#### TO DO
Reproduce the data in its entirety, exactly as written.

#### TASK INPUTS
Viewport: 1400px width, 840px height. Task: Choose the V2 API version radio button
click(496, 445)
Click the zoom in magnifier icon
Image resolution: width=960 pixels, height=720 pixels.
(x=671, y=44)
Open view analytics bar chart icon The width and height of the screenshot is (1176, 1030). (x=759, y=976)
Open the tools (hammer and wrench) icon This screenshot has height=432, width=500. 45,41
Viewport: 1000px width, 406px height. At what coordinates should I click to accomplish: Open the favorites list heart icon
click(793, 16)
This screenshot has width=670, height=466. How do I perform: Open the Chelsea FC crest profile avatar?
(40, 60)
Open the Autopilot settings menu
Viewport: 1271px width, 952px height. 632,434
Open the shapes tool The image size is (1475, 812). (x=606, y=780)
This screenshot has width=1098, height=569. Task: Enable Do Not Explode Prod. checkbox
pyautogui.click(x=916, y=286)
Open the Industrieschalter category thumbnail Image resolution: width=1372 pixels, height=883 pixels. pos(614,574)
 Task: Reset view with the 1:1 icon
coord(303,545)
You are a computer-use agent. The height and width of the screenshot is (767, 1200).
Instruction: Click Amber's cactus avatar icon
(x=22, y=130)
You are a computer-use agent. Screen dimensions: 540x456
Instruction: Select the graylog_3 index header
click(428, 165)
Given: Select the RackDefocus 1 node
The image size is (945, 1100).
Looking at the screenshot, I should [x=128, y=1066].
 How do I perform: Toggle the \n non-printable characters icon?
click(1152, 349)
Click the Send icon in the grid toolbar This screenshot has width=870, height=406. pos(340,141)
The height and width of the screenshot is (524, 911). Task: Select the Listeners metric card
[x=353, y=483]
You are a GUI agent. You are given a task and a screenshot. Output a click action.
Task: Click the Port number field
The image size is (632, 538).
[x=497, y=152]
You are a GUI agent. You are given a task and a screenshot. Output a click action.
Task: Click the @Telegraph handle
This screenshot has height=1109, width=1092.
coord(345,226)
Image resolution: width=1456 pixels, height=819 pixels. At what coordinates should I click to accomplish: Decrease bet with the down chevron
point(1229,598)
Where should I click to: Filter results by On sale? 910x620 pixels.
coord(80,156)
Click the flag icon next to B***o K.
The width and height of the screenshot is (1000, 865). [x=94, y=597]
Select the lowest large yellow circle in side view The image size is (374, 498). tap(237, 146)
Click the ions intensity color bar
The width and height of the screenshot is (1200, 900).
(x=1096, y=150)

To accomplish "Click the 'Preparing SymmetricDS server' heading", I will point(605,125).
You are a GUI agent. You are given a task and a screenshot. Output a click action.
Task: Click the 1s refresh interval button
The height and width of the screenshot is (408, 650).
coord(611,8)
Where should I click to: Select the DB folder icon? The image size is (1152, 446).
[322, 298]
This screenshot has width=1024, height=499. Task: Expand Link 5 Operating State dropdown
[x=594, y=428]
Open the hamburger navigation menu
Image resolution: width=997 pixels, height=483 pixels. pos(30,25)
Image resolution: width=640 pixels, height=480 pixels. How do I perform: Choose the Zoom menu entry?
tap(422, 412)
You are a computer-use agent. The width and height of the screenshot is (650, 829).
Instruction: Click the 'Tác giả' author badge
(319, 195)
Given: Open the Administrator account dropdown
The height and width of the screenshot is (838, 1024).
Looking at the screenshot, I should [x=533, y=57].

#### ANSWER BELOW
Viewport: 1400px width, 840px height. Task: Choose the V2 API version radio button
click(496, 445)
Click the zoom in magnifier icon
Image resolution: width=960 pixels, height=720 pixels.
(x=671, y=44)
Open view analytics bar chart icon The width and height of the screenshot is (1176, 1030). (x=759, y=976)
Open the tools (hammer and wrench) icon This screenshot has height=432, width=500. 45,41
Viewport: 1000px width, 406px height. At what coordinates should I click to accomplish: Open the favorites list heart icon
click(793, 16)
This screenshot has width=670, height=466. How do I perform: Open the Chelsea FC crest profile avatar?
(40, 60)
Open the Autopilot settings menu
Viewport: 1271px width, 952px height. 632,434
Open the shapes tool The image size is (1475, 812). (x=606, y=780)
This screenshot has width=1098, height=569. Task: Enable Do Not Explode Prod. checkbox
pyautogui.click(x=916, y=286)
Open the Industrieschalter category thumbnail Image resolution: width=1372 pixels, height=883 pixels. pos(614,574)
 Task: Reset view with the 1:1 icon
coord(303,545)
You are a computer-use agent. The height and width of the screenshot is (767, 1200).
Instruction: Click Amber's cactus avatar icon
(x=22, y=130)
You are a computer-use agent. Screen dimensions: 540x456
Instruction: Select the graylog_3 index header
click(428, 165)
Given: Select the RackDefocus 1 node
The image size is (945, 1100).
Looking at the screenshot, I should [x=128, y=1066].
 How do I perform: Toggle the \n non-printable characters icon?
click(1152, 349)
Click the Send icon in the grid toolbar This screenshot has width=870, height=406. pos(340,141)
The height and width of the screenshot is (524, 911). Task: Select the Listeners metric card
[x=353, y=483]
You are a GUI agent. You are given a task and a screenshot. Output a click action.
Task: Click the Port number field
The image size is (632, 538).
[x=497, y=152]
You are a GUI agent. You are given a task and a screenshot. Output a click action.
Task: Click the @Telegraph handle
This screenshot has height=1109, width=1092.
coord(345,226)
Image resolution: width=1456 pixels, height=819 pixels. At what coordinates should I click to accomplish: Decrease bet with the down chevron
point(1229,598)
Where should I click to: Filter results by On sale? 910x620 pixels.
coord(80,156)
Click the flag icon next to B***o K.
The width and height of the screenshot is (1000, 865). [x=94, y=597]
Select the lowest large yellow circle in side view The image size is (374, 498). tap(237, 146)
Click the ions intensity color bar
The width and height of the screenshot is (1200, 900).
(x=1096, y=150)

To accomplish "Click the 'Preparing SymmetricDS server' heading", I will point(605,125).
You are a GUI agent. You are given a task and a screenshot. Output a click action.
Task: Click the 1s refresh interval button
The height and width of the screenshot is (408, 650).
coord(611,8)
Where should I click to: Select the DB folder icon? The image size is (1152, 446).
[322, 298]
This screenshot has width=1024, height=499. Task: Expand Link 5 Operating State dropdown
[x=594, y=428]
Open the hamburger navigation menu
Image resolution: width=997 pixels, height=483 pixels. pos(30,25)
Image resolution: width=640 pixels, height=480 pixels. How do I perform: Choose the Zoom menu entry?
tap(422, 412)
You are a computer-use agent. The width and height of the screenshot is (650, 829).
Instruction: Click the 'Tác giả' author badge
(319, 195)
Given: Open the Administrator account dropdown
The height and width of the screenshot is (838, 1024).
Looking at the screenshot, I should [x=533, y=57].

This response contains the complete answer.